Over time, the fins on the plastic impeller can erode away and reduce the pump’s ability to circulate coolant through the engine.
The water pump used in these Nissan 3.5L engines has a stamped steel impeller, so this may not be an issue, but a metal impeller can sometimes come loose and slip on its shaft, preventing it from spinning or pumping coolant.
When replacing the pump, pay close attention to the O-rings.
These need to be lubricated with either oil or coolant. The rings need to be able to seal and shift slightly as the block heats and cools.
Do not use silicone or another sealant because they can block the weep hole in the block.
Timing is Everything
Before starting the job, set the engine to top-dead-center. This can prevent the cams and engine from wanting to flop over when you release the slack on the chain.
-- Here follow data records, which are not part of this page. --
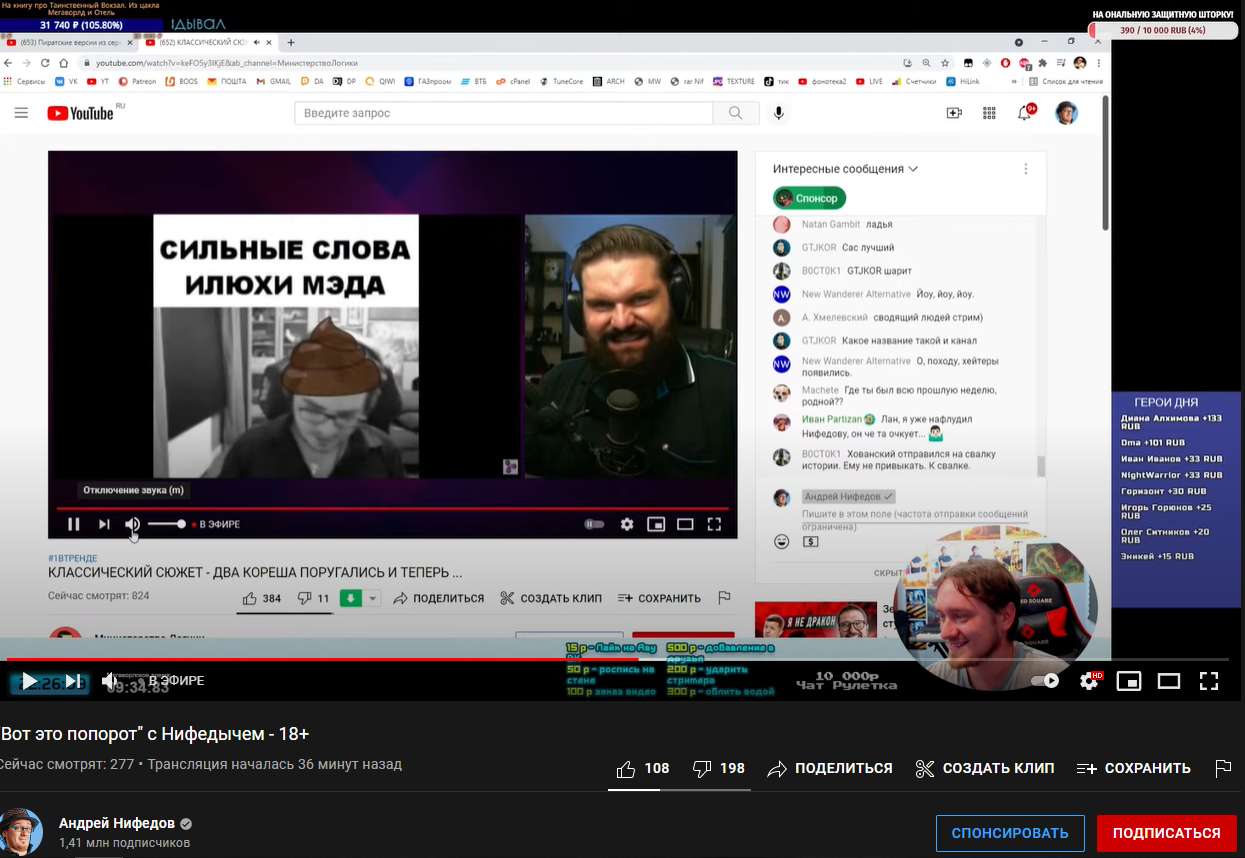Click the СПОНСИРОВАТЬ button

1010,833
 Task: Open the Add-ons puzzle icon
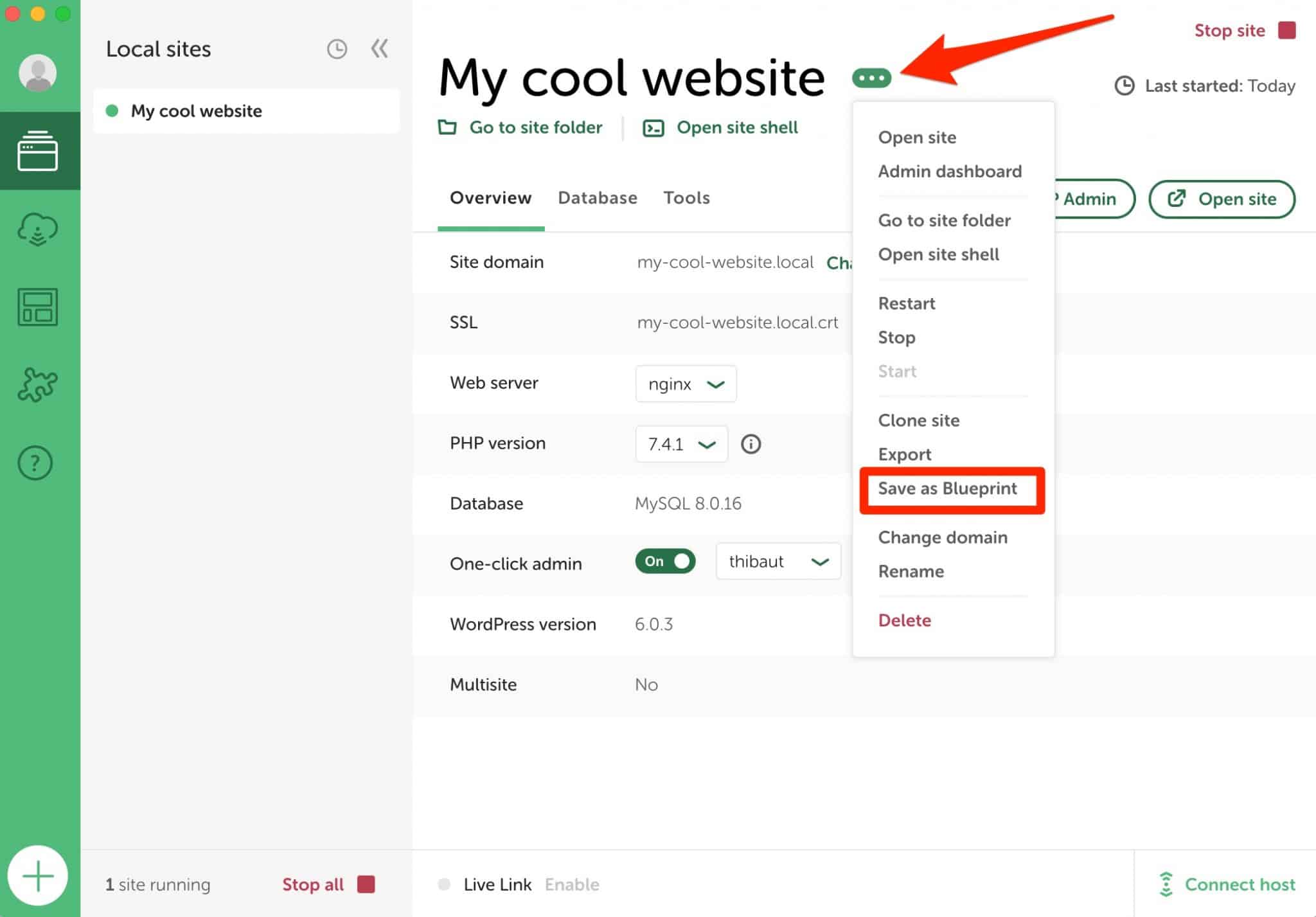tap(37, 384)
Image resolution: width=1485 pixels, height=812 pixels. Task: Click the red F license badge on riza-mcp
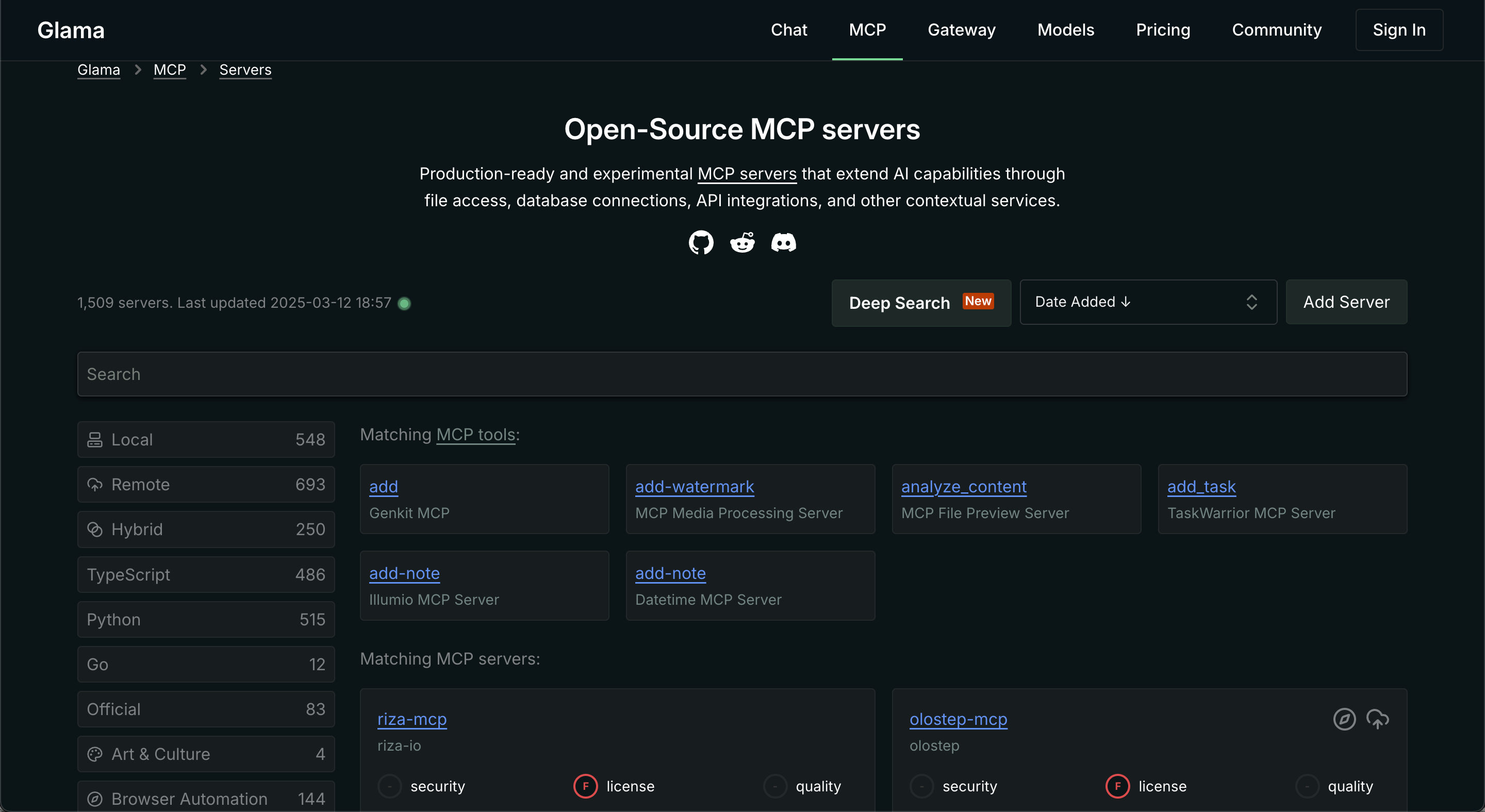point(585,786)
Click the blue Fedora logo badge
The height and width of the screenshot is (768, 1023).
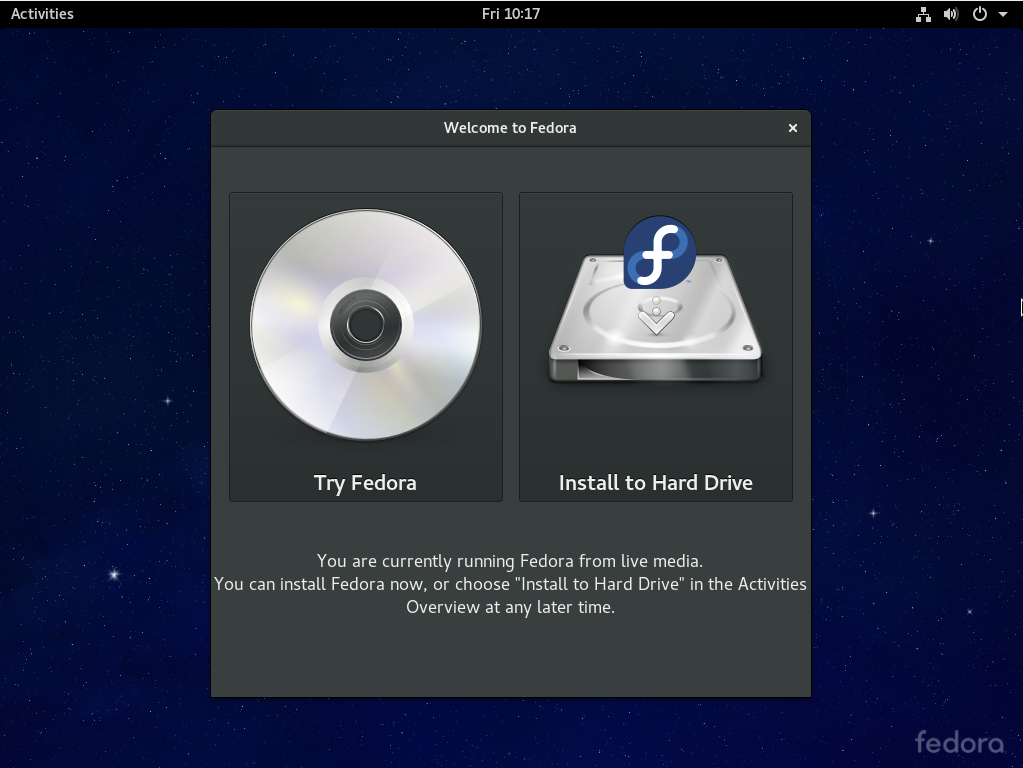pos(659,252)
If you exceed 20º with the tensioner slacked, the chain could jump.
When the new pump is installed, you will need to reinstall the tensioner. Turn the crankshaft pulley approximately 20° counterclockwise so that the timing chain on the timing chain tensioner side is loose, and then install the tensioner.
Don’t forget to remove the pin holding in the tensioner, and check the timing before you install the covers.
The water pump is attached to an idler sprocket of the left bank of the timing chain.
To replace the water pump, both chains need to be removed.
This pump has been known to go 200,000 miles or more.
If the engine has had timing belt tensioner and guide issues, the sprocket can become worn.